- _WORK TO COMPLETE_: Copy the whole note on batch properties extraction below, word for word.

— Start PASSAGE TO READ —

There is an example maybe helpful to understand the properties extraction:

- Let's set `batchedFilterProperties`=`<region, version>`
This means only key named `region` and `version`will be extracted to the
batch meta properties

- Then we have a  producer that sends the messges below in order:
    - `msg1` with properties: `<region: eu>`
    - `msg2` with properties: `<region: eu>`
    - `msg3` with properties: `<region: eu, version:1, tag:a>`
    - `msg4` with properties: `<region: eu, version:1>`
    - `msg5` with properties: `<region: us, version:1>`
    - `msg6` with properties: `<region: us, version:2>`

- The process of properties extraction will be:
   - msg1 and msg2 have the same properties: <region: eu>, so they will put
into the same batch
   - msg3 and msg4 have the same properties: <region: eu, version:1>.
 tag:a in msg3 will be ignored because the `batchedFilterProperties`
doesn't contains 'tag'. So msg3 and msg4 will put into the same batch.
    - msg5 and msg6 have different properties, because the value of version
is different. So we publish msg5 and msg6 with different batch.

- Just to summarize, the result will be:

|             |batch meta properties | single meta properties
| payload | single meta properties   |  payload  |
|------- |---------------------- |------------------------------- |------
  |-------------------------|------ |
|batch1  | <region: eu>                 |  <region: eu>
        | msg1     |  <region: eu>                   |   msg2 |
|batch2 | <region: eu, version:1>  | <region: eu, version:1, tag:a> | msg3
    |  <region: eu, version:1> |   msg4 |
|batch3 | <region: us, version:1> | <region: us, version:1>             |
msg5     |                                         |               |
|batch4 | <region: us, version:2> | <region: us, version:2>            |
msg6     |                                         |              |

Thanks,
Xiaoyu Hou

Anon Hxy <anonhx...@gmail.com> 于2022年7月19日周二 18:00写道:

> Hi Pulsar community:
>
> I open a pip to discuss "Support batched message using entry filter"

— End PASSAGE TO READ —
— Start SUPPLIED DATA —

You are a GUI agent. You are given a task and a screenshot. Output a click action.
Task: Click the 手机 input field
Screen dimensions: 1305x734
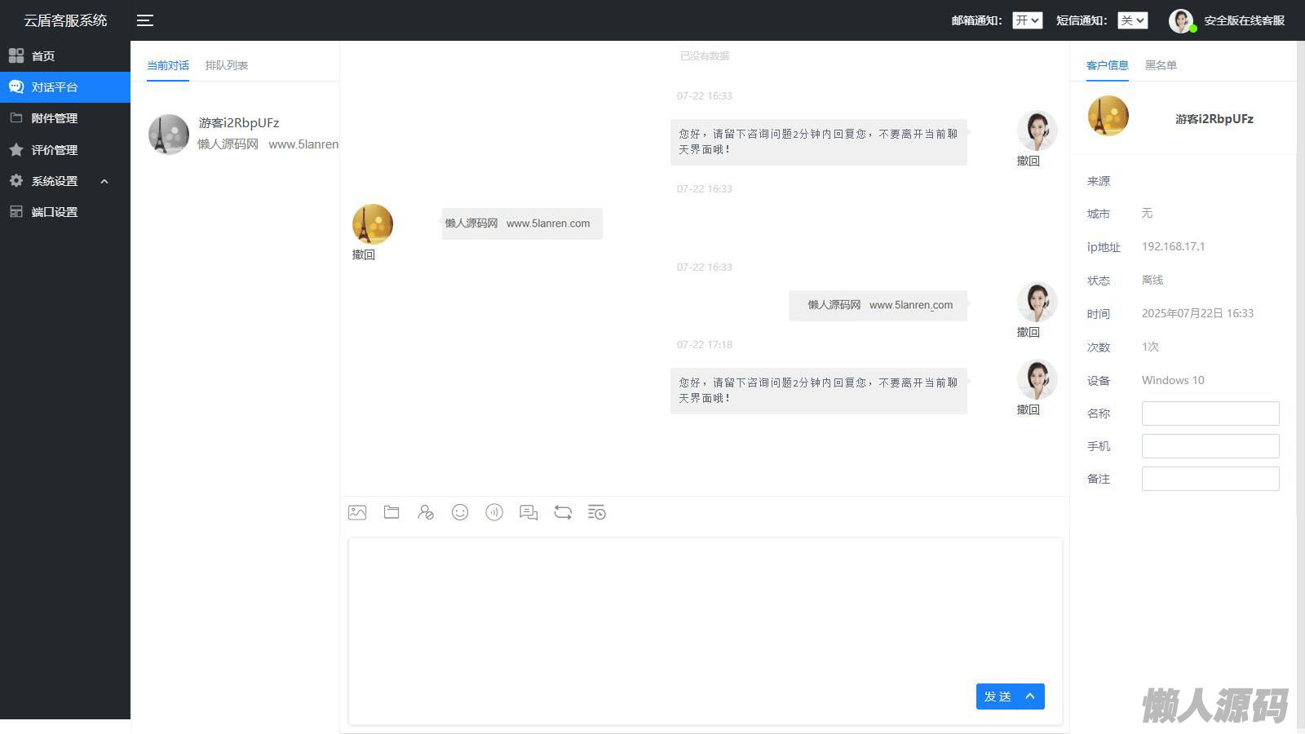pos(1210,446)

— End SUPPLIED DATA —

- _TASK SOLUTION_:
There is an example maybe helpful to understand the properties extraction:

- Let's set `batchedFilterProperties`=`<region, version>`
This means only key named `region` and `version`will be extracted to the
batch meta properties

- Then we have a  producer that sends the messges below in order:
    - `msg1` with properties: `<region: eu>`
    - `msg2` with properties: `<region: eu>`
    - `msg3` with properties: `<region: eu, version:1, tag:a>`
    - `msg4` with properties: `<region: eu, version:1>`
    - `msg5` with properties: `<region: us, version:1>`
    - `msg6` with properties: `<region: us, version:2>`

- The process of properties extraction will be:
   - msg1 and msg2 have the same properties: <region: eu>, so they will put
into the same batch
   - msg3 and msg4 have the same properties: <region: eu, version:1>.
 tag:a in msg3 will be ignored because the `batchedFilterProperties`
doesn't contains 'tag'. So msg3 and msg4 will put into the same batch.
    - msg5 and msg6 have different properties, because the value of version
is different. So we publish msg5 and msg6 with different batch.

- Just to summarize, the result will be:

|             |batch meta properties | single meta properties
| payload | single meta properties   |  payload  |
|------- |---------------------- |------------------------------- |------
  |-------------------------|------ |
|batch1  | <region: eu>                 |  <region: eu>
        | msg1     |  <region: eu>                   |   msg2 |
|batch2 | <region: eu, version:1>  | <region: eu, version:1, tag:a> | msg3
    |  <region: eu, version:1> |   msg4 |
|batch3 | <region: us, version:1> | <region: us, version:1>             |
msg5     |                                         |               |
|batch4 | <region: us, version:2> | <region: us, version:2>            |
msg6     |                                         |              |

Thanks,
Xiaoyu Hou

Anon Hxy <anonhx...@gmail.com> 于2022年7月19日周二 18:00写道:

> Hi Pulsar community:
>
> I open a pip to discuss "Support batched message using entry filter"